──────── Data excerpts ────────

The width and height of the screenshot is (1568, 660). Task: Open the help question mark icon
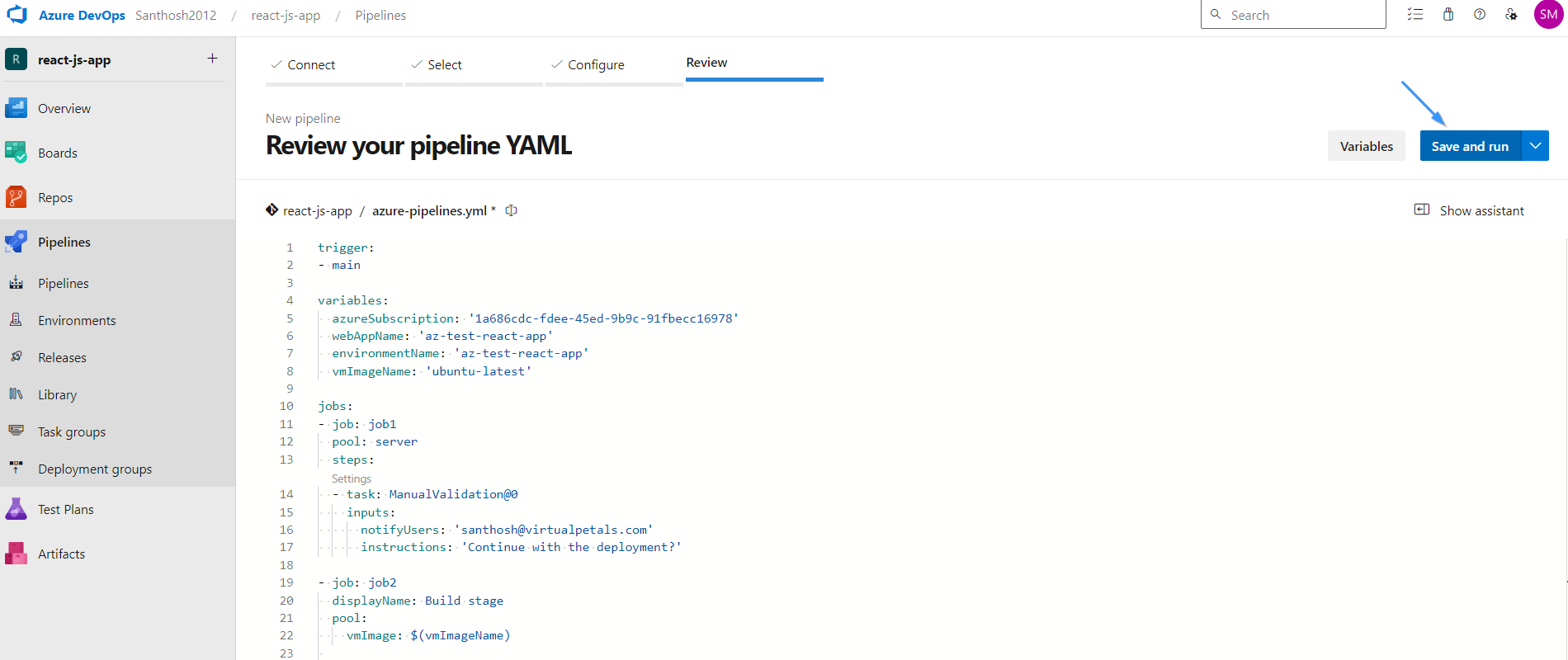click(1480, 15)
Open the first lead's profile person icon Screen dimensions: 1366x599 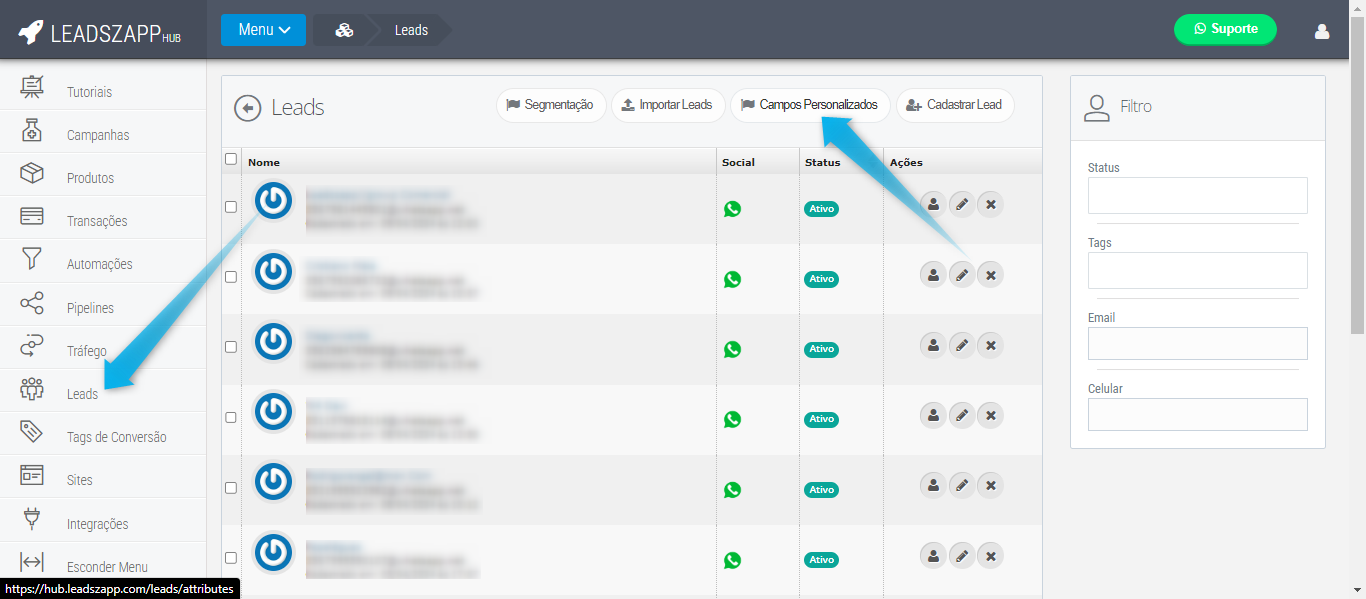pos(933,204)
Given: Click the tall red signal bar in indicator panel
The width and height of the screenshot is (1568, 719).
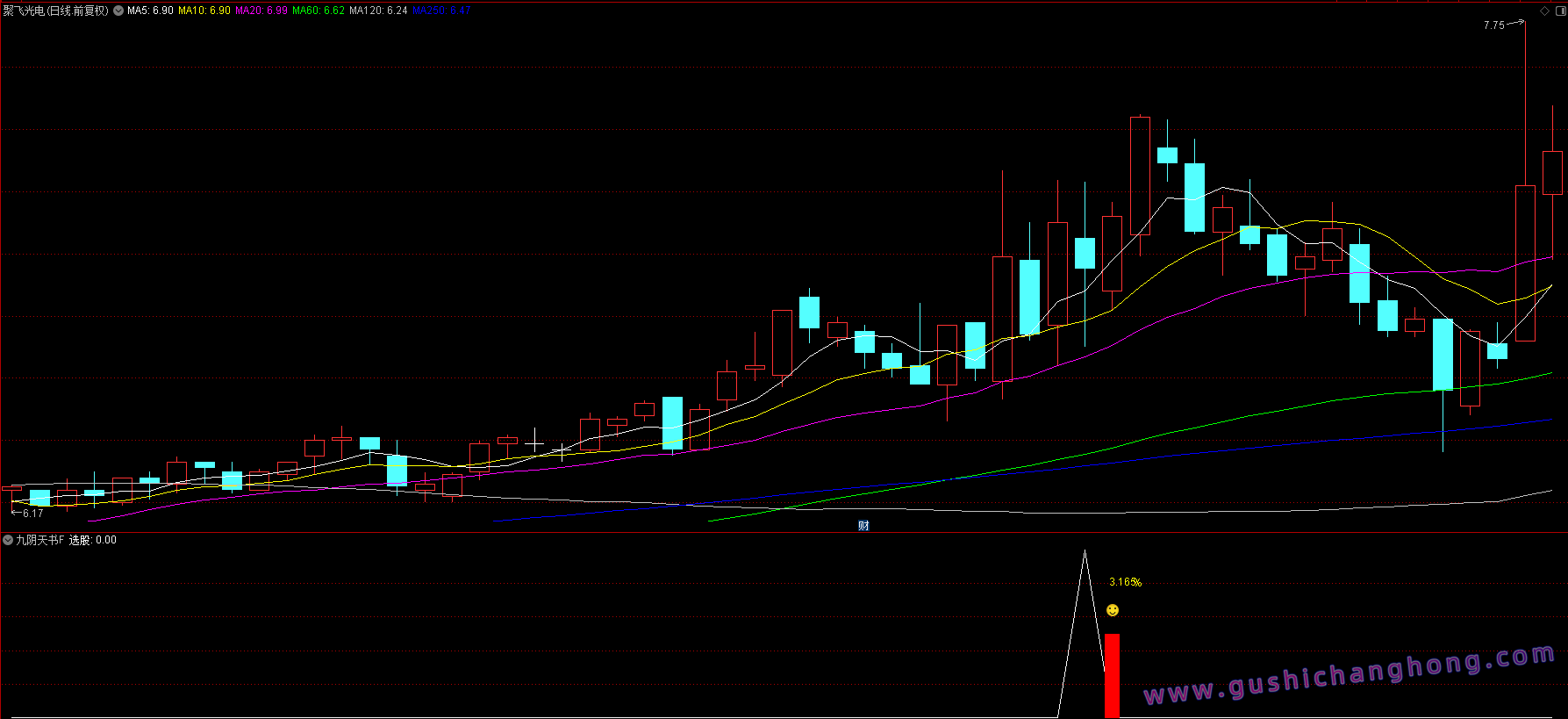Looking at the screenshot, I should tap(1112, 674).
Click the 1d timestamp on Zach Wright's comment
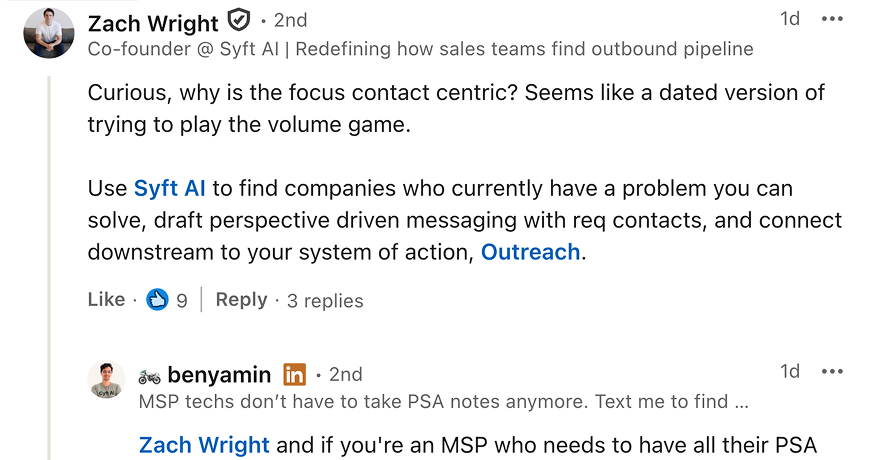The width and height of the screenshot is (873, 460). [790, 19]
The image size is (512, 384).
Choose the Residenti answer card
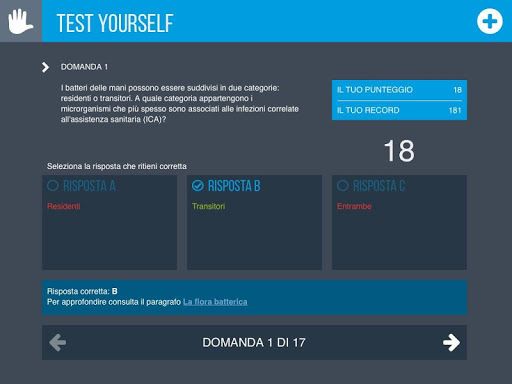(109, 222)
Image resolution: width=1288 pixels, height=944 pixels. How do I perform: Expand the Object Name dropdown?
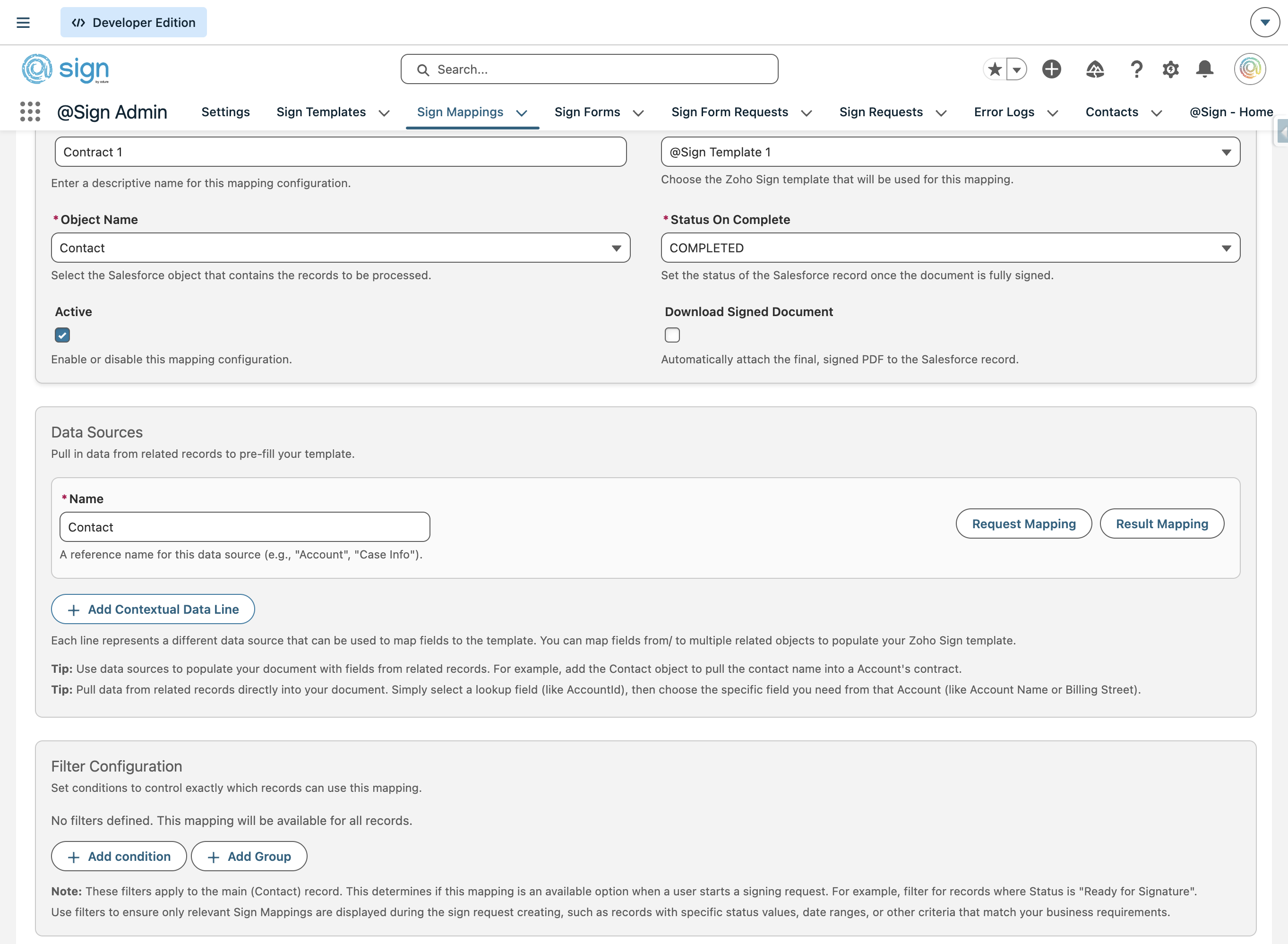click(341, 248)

────────

Exercise directions:
Please quote the rows from the line containing "The image size is (512, 384)." through the last row, including both ends. Leave the pictures out of your answer.

Output for this task:
The image size is (512, 384).
Choose the Residenti answer card
(109, 222)
Image resolution: width=1288 pixels, height=944 pixels. How do I perform: Expand the Object Name dropdown?
click(341, 248)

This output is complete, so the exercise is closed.